Exercise details
The exercise calls for every entry that follows to be repeated exactly.

-- Opening Marker --

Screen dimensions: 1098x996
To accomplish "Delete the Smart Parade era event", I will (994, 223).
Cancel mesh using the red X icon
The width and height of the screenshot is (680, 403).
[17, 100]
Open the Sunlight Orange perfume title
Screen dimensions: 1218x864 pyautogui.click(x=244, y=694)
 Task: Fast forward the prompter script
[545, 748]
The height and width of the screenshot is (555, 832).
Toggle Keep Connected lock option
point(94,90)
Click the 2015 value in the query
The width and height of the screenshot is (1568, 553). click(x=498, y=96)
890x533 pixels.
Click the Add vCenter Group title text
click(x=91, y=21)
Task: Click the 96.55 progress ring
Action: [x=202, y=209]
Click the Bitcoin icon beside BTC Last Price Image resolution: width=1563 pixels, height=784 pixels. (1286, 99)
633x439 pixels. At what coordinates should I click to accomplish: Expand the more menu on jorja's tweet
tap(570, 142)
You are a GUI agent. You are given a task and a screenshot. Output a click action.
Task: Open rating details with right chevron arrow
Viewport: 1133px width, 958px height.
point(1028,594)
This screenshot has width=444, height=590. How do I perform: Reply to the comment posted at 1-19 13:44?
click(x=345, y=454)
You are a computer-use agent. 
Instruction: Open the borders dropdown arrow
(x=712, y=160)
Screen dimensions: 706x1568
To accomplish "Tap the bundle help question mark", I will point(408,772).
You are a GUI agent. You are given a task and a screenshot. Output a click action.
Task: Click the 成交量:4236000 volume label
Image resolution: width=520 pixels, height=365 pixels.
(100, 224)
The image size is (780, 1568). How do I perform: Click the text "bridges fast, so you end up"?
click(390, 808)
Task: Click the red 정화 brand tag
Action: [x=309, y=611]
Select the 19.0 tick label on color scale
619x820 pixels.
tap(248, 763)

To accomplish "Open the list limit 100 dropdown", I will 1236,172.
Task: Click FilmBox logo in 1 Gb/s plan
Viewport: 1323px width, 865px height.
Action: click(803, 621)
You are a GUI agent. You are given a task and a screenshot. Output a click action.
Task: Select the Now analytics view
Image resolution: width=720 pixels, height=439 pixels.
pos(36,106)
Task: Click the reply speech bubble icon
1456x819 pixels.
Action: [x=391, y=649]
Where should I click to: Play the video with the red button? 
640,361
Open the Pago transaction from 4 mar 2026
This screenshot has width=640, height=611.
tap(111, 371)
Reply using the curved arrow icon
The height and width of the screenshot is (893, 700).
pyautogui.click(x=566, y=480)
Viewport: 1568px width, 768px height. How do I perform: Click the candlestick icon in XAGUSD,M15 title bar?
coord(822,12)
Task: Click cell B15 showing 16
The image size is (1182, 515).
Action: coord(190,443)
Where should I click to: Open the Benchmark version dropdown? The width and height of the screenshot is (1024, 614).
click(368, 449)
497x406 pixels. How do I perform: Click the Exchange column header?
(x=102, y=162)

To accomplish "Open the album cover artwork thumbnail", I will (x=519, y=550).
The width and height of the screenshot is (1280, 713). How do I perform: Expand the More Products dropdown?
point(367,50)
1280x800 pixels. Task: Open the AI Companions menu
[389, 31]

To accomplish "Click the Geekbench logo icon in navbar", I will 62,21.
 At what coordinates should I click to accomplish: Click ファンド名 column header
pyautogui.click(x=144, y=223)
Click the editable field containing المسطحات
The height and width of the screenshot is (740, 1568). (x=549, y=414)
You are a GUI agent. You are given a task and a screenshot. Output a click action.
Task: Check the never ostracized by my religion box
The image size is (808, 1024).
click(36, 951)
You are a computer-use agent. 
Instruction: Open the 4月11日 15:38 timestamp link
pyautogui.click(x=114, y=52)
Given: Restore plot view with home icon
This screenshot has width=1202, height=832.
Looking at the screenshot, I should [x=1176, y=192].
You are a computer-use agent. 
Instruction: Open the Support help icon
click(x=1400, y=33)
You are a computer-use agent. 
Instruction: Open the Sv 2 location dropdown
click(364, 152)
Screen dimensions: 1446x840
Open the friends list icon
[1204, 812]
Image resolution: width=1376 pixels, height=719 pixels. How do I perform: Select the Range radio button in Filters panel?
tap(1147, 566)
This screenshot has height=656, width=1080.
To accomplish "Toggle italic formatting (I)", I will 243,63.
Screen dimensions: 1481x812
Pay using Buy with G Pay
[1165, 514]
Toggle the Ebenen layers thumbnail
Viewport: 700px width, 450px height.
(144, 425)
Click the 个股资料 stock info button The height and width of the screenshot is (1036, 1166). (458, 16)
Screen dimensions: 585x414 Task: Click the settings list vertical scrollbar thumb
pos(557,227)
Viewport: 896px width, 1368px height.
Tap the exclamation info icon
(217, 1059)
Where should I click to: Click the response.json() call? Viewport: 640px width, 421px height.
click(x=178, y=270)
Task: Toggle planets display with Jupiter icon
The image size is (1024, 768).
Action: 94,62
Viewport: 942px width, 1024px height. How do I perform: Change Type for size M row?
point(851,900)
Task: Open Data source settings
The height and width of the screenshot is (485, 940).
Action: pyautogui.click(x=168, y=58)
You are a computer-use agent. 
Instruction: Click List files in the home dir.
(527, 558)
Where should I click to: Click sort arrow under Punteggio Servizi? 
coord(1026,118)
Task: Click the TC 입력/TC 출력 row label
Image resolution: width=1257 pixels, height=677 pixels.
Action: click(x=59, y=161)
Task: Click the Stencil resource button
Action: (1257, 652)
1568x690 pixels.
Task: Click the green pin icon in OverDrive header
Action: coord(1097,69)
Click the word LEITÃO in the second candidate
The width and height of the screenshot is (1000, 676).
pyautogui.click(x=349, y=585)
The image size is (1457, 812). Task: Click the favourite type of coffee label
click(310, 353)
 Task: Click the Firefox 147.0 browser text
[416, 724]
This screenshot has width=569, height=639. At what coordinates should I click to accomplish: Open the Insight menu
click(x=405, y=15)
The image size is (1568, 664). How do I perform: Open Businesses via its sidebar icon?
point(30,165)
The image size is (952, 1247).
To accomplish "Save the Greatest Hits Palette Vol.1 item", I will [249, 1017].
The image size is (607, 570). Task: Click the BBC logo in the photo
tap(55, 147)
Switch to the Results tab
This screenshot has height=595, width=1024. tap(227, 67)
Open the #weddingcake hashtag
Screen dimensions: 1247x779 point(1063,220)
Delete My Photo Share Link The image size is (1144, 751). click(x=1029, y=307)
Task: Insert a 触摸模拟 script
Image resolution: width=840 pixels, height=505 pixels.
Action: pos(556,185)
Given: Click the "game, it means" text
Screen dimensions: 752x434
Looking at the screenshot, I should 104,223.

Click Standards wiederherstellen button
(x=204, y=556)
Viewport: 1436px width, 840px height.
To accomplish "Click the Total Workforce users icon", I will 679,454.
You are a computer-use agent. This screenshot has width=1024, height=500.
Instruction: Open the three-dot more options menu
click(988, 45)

-- Closing Marker --

Your solution
Screen dimensions: 1098x996
To accomplish "Delete the Smart Parade era event", I will (994, 223).
Cancel mesh using the red X icon
The width and height of the screenshot is (680, 403).
[17, 100]
Open the Sunlight Orange perfume title
Screen dimensions: 1218x864 pyautogui.click(x=244, y=694)
 Task: Fast forward the prompter script
[545, 748]
The height and width of the screenshot is (555, 832).
Toggle Keep Connected lock option
point(94,90)
Click the 2015 value in the query
The width and height of the screenshot is (1568, 553). click(x=498, y=96)
890x533 pixels.
Click the Add vCenter Group title text
click(x=91, y=21)
Task: Click the 96.55 progress ring
Action: [x=202, y=209]
Click the Bitcoin icon beside BTC Last Price Image resolution: width=1563 pixels, height=784 pixels. (1286, 99)
633x439 pixels. At what coordinates should I click to accomplish: Expand the more menu on jorja's tweet
tap(570, 142)
You are a GUI agent. You are given a task and a screenshot. Output a click action.
Task: Open rating details with right chevron arrow
Viewport: 1133px width, 958px height.
point(1028,594)
This screenshot has width=444, height=590. How do I perform: Reply to the comment posted at 1-19 13:44?
click(x=345, y=454)
You are a computer-use agent. 
Instruction: Open the borders dropdown arrow
(x=712, y=160)
Screen dimensions: 706x1568
To accomplish "Tap the bundle help question mark", I will point(408,772).
You are a GUI agent. You are given a task and a screenshot. Output a click action.
Task: Click the 成交量:4236000 volume label
Image resolution: width=520 pixels, height=365 pixels.
(100, 224)
The image size is (780, 1568). How do I perform: Click the text "bridges fast, so you end up"?
click(390, 808)
Task: Click the red 정화 brand tag
Action: [x=309, y=611]
Select the 19.0 tick label on color scale
619x820 pixels.
tap(248, 763)

To accomplish "Open the list limit 100 dropdown", I will 1236,172.
Task: Click FilmBox logo in 1 Gb/s plan
Viewport: 1323px width, 865px height.
Action: click(803, 621)
You are a GUI agent. You are given a task and a screenshot. Output a click action.
Task: Select the Now analytics view
Image resolution: width=720 pixels, height=439 pixels.
pos(36,106)
Task: Click the reply speech bubble icon
1456x819 pixels.
Action: [x=391, y=649]
Where should I click to: Play the video with the red button? 
640,361
Open the Pago transaction from 4 mar 2026
This screenshot has width=640, height=611.
tap(111, 371)
Reply using the curved arrow icon
The height and width of the screenshot is (893, 700).
pyautogui.click(x=566, y=480)
Viewport: 1568px width, 768px height. How do I perform: Click the candlestick icon in XAGUSD,M15 title bar?
coord(822,12)
Task: Click cell B15 showing 16
The image size is (1182, 515).
Action: coord(190,443)
Where should I click to: Open the Benchmark version dropdown? The width and height of the screenshot is (1024, 614).
click(368, 449)
497x406 pixels. How do I perform: Click the Exchange column header?
(x=102, y=162)

To accomplish "Open the album cover artwork thumbnail", I will (x=519, y=550).
The width and height of the screenshot is (1280, 713). How do I perform: Expand the More Products dropdown?
point(367,50)
1280x800 pixels. Task: Open the AI Companions menu
[389, 31]

To accomplish "Click the Geekbench logo icon in navbar", I will 62,21.
 At what coordinates should I click to accomplish: Click ファンド名 column header
pyautogui.click(x=144, y=223)
Click the editable field containing المسطحات
The height and width of the screenshot is (740, 1568). (x=549, y=414)
You are a GUI agent. You are given a task and a screenshot. Output a click action.
Task: Check the never ostracized by my religion box
The image size is (808, 1024).
click(36, 951)
You are a computer-use agent. 
Instruction: Open the 4月11日 15:38 timestamp link
pyautogui.click(x=114, y=52)
Given: Restore plot view with home icon
This screenshot has width=1202, height=832.
Looking at the screenshot, I should [x=1176, y=192].
You are a computer-use agent. 
Instruction: Open the Support help icon
click(x=1400, y=33)
You are a computer-use agent. 
Instruction: Open the Sv 2 location dropdown
click(364, 152)
Screen dimensions: 1446x840
Open the friends list icon
[1204, 812]
Image resolution: width=1376 pixels, height=719 pixels. How do I perform: Select the Range radio button in Filters panel?
tap(1147, 566)
This screenshot has height=656, width=1080.
To accomplish "Toggle italic formatting (I)", I will 243,63.
Screen dimensions: 1481x812
Pay using Buy with G Pay
[1165, 514]
Toggle the Ebenen layers thumbnail
Viewport: 700px width, 450px height.
(144, 425)
Click the 个股资料 stock info button The height and width of the screenshot is (1036, 1166). (458, 16)
Screen dimensions: 585x414 Task: Click the settings list vertical scrollbar thumb
pos(557,227)
Viewport: 896px width, 1368px height.
Tap the exclamation info icon
(217, 1059)
Where should I click to: Click the response.json() call? Viewport: 640px width, 421px height.
click(x=178, y=270)
Task: Toggle planets display with Jupiter icon
The image size is (1024, 768).
Action: 94,62
Viewport: 942px width, 1024px height. How do I perform: Change Type for size M row?
point(851,900)
Task: Open Data source settings
The height and width of the screenshot is (485, 940).
Action: pyautogui.click(x=168, y=58)
You are a computer-use agent. 
Instruction: Click List files in the home dir.
(527, 558)
Where should I click to: Click sort arrow under Punteggio Servizi? 
coord(1026,118)
Task: Click the TC 입력/TC 출력 row label
Image resolution: width=1257 pixels, height=677 pixels.
Action: click(x=59, y=161)
Task: Click the Stencil resource button
Action: (1257, 652)
1568x690 pixels.
Task: Click the green pin icon in OverDrive header
Action: coord(1097,69)
Click the word LEITÃO in the second candidate
The width and height of the screenshot is (1000, 676).
pyautogui.click(x=349, y=585)
The image size is (1457, 812). Task: Click the favourite type of coffee label
click(310, 353)
 Task: Click the Firefox 147.0 browser text
[416, 724]
This screenshot has width=569, height=639. At what coordinates should I click to accomplish: Open the Insight menu
click(x=405, y=15)
The image size is (1568, 664). How do I perform: Open Businesses via its sidebar icon?
point(30,165)
The image size is (952, 1247).
To accomplish "Save the Greatest Hits Palette Vol.1 item", I will [249, 1017].
The image size is (607, 570). Task: Click the BBC logo in the photo
tap(55, 147)
Switch to the Results tab
This screenshot has height=595, width=1024. tap(227, 67)
Open the #weddingcake hashtag
Screen dimensions: 1247x779 point(1063,220)
Delete My Photo Share Link The image size is (1144, 751). click(x=1029, y=307)
Task: Insert a 触摸模拟 script
Image resolution: width=840 pixels, height=505 pixels.
Action: pos(556,185)
Given: Click the "game, it means" text
Screen dimensions: 752x434
Looking at the screenshot, I should 104,223.

Click Standards wiederherstellen button
(x=204, y=556)
Viewport: 1436px width, 840px height.
To accomplish "Click the Total Workforce users icon", I will 679,454.
You are a computer-use agent. This screenshot has width=1024, height=500.
Instruction: Open the three-dot more options menu
click(988, 45)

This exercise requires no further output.